··· TEXT SHOWN ···

I think ultimately what most people were really voting for in the referendum was an end to austerity and an end to top-down decisions made by faraway people who don't understand the real lives of people in these regions. The mistake they made (because of lying politicians) was that the problem was the EU, rather than our own government.

[–] [email protected] 3 points 1 year ago (1 children)

I think we should have just renegotiated stuff with the EU on the threat of leaving rather than playing our entire hand

[–] [email protected] 4 points 1 year ago

I agree. There were definitely a few things with the EU that weren't working well. The one that stirred up a lot of emotion here was the matter of fishing, because there was a lot of very real tension between local fishermen and the fishing boats from France and Spain. But leaving the EU wasn't the right answer to these problems. Having an adult conversation to find a way of improving things was the right way.

[–] [email protected] 6 points 1 year ago

I think conservatives voting against their own interests is a very well established trope. Certainly is in Australia.

Plenty of octogenarians who vote conservative while complaining their pension is too low and they can't afford rent.

[–] [email protected] 5 points 1 year ago

Maybe the EU’s terms will be better for UK workers and the climate.

[–] [email protected] 3 points 11 months ago

The damage wasn't a one time thing, it's ongoing. The longer we're out the more damage that will be done.

[–] [email protected] 2 points 1 year ago (2 children)

Diplomacy is all about concessions and what each country wants. The UK can sell security and an expansion to the EU market. The biggest thing the EU sells is standards.

The stuff that is coming into the UK atm is dogshit. This sums up exactly how things are going.

··· STORED DATA ···

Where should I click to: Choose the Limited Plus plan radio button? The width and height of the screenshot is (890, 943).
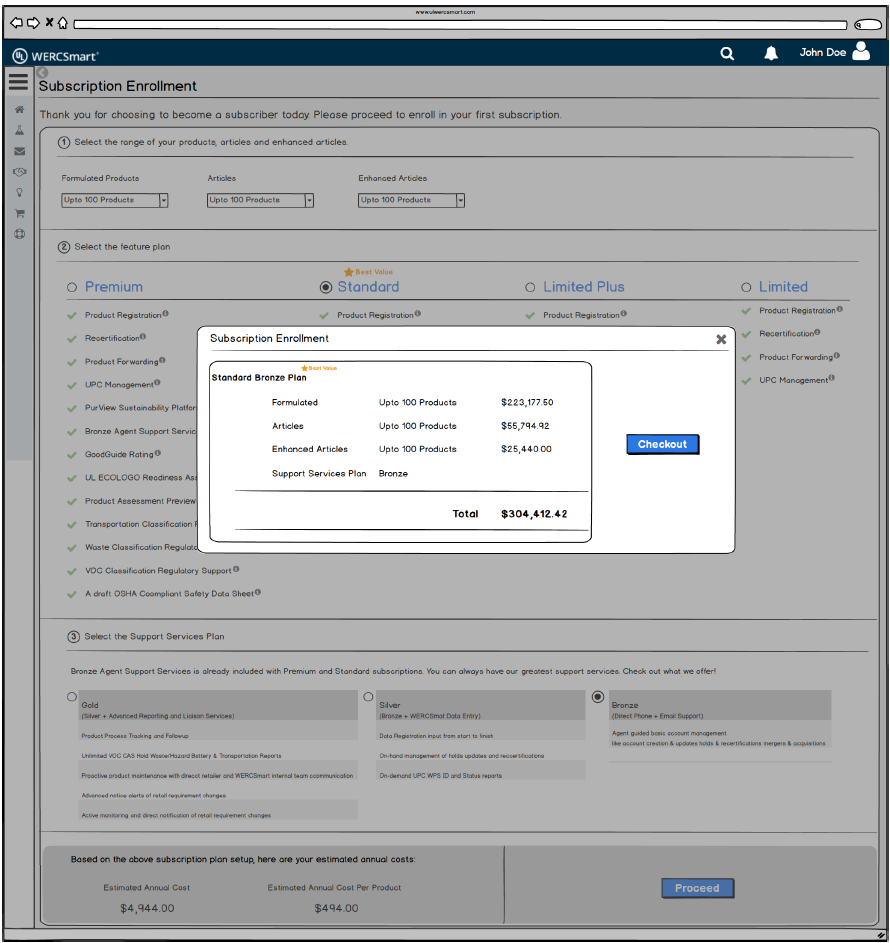[x=530, y=287]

···

Rewrite the comment thread between "[–] [email protected] 6" and "and the climate.", inclusive, putting "pensioners" wherever "octogenarians" appears.

:: FINAL RESULT ::
[–] [email protected] 6 points 1 year ago

I think conservatives voting against their own interests is a very well established trope. Certainly is in Australia.

Plenty of pensioners who vote conservative while complaining their pension is too low and they can't afford rent.

[–] [email protected] 5 points 1 year ago

Maybe the EU’s terms will be better for UK workers and the climate.